BEGIN Data for review

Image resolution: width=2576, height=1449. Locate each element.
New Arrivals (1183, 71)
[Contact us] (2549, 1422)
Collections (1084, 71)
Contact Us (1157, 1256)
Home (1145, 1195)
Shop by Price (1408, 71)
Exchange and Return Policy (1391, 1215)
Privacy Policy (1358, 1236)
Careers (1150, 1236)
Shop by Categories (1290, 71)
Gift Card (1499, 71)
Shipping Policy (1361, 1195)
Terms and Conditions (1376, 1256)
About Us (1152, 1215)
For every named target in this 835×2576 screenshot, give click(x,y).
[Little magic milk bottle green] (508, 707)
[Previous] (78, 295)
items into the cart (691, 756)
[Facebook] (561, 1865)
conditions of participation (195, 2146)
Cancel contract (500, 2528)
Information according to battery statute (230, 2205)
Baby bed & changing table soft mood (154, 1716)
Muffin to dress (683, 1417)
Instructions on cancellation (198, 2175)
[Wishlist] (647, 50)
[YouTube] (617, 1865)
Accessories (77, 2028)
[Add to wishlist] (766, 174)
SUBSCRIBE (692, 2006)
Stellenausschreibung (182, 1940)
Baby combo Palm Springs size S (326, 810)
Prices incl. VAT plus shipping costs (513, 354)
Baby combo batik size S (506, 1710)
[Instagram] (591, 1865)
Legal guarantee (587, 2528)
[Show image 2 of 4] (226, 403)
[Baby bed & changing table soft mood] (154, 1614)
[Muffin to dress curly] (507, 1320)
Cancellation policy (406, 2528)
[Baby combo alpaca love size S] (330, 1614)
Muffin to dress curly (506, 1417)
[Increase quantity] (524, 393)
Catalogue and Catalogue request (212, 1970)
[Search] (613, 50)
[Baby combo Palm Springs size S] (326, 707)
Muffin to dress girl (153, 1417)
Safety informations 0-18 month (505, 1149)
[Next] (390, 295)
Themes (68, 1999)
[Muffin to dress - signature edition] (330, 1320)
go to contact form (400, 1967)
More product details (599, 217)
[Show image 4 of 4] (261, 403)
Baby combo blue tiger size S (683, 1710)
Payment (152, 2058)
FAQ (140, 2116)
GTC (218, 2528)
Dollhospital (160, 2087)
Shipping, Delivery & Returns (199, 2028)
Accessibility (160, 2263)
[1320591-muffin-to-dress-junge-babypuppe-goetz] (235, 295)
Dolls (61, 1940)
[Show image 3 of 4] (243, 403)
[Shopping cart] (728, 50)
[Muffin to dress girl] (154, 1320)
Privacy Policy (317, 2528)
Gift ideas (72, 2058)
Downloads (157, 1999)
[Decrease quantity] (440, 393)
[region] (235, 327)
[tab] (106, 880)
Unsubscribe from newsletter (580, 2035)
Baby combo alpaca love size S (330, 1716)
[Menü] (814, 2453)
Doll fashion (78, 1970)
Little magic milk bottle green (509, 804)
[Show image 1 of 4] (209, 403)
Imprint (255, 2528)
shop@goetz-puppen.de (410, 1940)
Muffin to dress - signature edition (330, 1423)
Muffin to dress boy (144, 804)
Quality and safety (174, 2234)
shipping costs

END Data for review

▶ _Your goal_: Once you find the line with "Careers (1150, 1236)" above, print it and every line after it up to and including the line with "Instructions on cancellation (198, 2175)", exactly as written and nothing else.

▶ _Solution_:
Careers (1150, 1236)
Shop by Categories (1290, 71)
Gift Card (1499, 71)
Shipping Policy (1361, 1195)
Terms and Conditions (1376, 1256)
About Us (1152, 1215)
For every named target in this 835×2576 screenshot, give click(x,y).
[Little magic milk bottle green] (508, 707)
[Previous] (78, 295)
items into the cart (691, 756)
[Facebook] (561, 1865)
conditions of participation (195, 2146)
Cancel contract (500, 2528)
Information according to battery statute (230, 2205)
Baby bed & changing table soft mood (154, 1716)
Muffin to dress (683, 1417)
Instructions on cancellation (198, 2175)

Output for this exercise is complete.